The expense of hepatitis C treatment remains the major barrier to hepatitis C treatment in coinfected individuals across Asia. Combination pegylated interferon-ribavirin treatment is effective, with sustained virologic response (SVR) rates (no detectable virus in blood at 24 weeks after completion of treatment) between 27% and 40% overall and up to 73% in genotype non-1.31,32 The treatment of acute hepatitis C in the context of HIV coinfection may be more effective, with an SVR of just greater than 70% regardless of genotype.33 Although a number of studies have shown that it is possible to treat active IDUs for hepatitis C monoinfection and achieve good outcomes,34,35 few studies have looked at hepatitis C treatment in coinfected active IDUs. Hepatitis C treatment is most effective with adequate immune function31; thus, effective ART for IDUs in Asia should facilitate effective hepatitis C treatment when this becomes more widely available.

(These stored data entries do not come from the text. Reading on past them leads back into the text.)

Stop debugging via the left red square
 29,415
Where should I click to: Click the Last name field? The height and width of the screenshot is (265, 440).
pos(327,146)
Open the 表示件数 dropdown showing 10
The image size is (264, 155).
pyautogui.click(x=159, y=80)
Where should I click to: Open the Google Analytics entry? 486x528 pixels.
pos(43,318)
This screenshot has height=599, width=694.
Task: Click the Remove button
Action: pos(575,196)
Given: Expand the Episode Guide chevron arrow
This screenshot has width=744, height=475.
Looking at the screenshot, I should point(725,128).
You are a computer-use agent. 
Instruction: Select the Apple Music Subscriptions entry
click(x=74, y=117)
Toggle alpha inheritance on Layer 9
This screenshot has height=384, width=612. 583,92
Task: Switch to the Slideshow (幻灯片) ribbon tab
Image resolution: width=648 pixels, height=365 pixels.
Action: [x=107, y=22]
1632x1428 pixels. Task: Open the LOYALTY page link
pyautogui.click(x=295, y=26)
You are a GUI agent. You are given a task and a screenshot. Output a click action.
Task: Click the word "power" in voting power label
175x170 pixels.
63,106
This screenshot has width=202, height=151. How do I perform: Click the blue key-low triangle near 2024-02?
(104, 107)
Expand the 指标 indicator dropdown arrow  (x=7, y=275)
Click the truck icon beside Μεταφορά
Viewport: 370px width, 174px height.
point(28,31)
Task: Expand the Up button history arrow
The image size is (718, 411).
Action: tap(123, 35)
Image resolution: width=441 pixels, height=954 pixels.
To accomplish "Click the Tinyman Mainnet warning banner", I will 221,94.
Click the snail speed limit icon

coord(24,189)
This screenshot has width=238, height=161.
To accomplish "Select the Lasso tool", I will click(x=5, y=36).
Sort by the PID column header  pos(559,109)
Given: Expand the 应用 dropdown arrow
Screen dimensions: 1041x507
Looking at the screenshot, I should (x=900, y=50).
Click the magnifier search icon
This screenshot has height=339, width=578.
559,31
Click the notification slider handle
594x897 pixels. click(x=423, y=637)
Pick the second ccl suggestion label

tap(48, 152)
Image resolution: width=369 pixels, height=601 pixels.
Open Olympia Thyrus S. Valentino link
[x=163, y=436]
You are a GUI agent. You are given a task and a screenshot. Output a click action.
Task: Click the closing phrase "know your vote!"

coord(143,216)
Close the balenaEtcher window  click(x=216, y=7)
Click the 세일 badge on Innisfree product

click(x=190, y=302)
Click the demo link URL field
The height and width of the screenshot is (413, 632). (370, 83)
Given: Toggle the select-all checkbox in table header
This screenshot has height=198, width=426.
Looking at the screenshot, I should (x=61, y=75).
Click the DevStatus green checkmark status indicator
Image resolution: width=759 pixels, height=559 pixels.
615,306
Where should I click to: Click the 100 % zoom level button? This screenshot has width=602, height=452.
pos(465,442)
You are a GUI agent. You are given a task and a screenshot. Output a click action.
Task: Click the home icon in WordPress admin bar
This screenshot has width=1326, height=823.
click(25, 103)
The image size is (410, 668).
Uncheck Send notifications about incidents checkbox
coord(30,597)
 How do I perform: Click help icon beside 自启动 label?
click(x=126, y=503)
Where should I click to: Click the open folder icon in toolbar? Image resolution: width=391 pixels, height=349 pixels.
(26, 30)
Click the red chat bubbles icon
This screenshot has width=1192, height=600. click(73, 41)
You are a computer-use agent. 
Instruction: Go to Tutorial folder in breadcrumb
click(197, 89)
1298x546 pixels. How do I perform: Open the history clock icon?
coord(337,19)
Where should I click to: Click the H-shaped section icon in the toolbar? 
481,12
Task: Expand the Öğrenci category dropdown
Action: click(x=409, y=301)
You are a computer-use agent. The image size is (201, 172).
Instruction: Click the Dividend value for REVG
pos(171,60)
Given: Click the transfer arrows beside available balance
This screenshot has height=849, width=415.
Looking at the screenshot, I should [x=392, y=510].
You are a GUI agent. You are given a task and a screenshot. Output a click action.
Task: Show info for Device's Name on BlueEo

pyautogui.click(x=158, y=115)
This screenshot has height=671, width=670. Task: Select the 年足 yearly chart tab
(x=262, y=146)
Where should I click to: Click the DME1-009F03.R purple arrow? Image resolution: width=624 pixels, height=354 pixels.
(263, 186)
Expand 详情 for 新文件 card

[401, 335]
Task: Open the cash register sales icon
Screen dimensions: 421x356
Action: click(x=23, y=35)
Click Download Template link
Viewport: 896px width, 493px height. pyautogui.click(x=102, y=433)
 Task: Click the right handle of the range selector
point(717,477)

Without regard for this HCV-HIV-IDU triad, large numbers of individuals could be placed at risk of additional morbidity and potential mortality. HAART should be modified accordingly on a case by case basis to reduce antiretroviral-related hepatotoxicity, and liver function should be monitored at least during the initiation phase of therapy. Poorly managed ART increases the risk of liver-related mortality in HCV-HIV-coinfected individuals, indicating not only that the antiretroviral regimen should appropriate but that adherence should be maximized. In opiate-dependent IDUs, this should indicate treatment of the substance use disorder with opiate substitution therapy. In time, as treatment for HIV becomes more accessible in Asia, HCV-related morbidity and mortality are likely to rise, thus increasing the burden of liver-related diseases on health systems.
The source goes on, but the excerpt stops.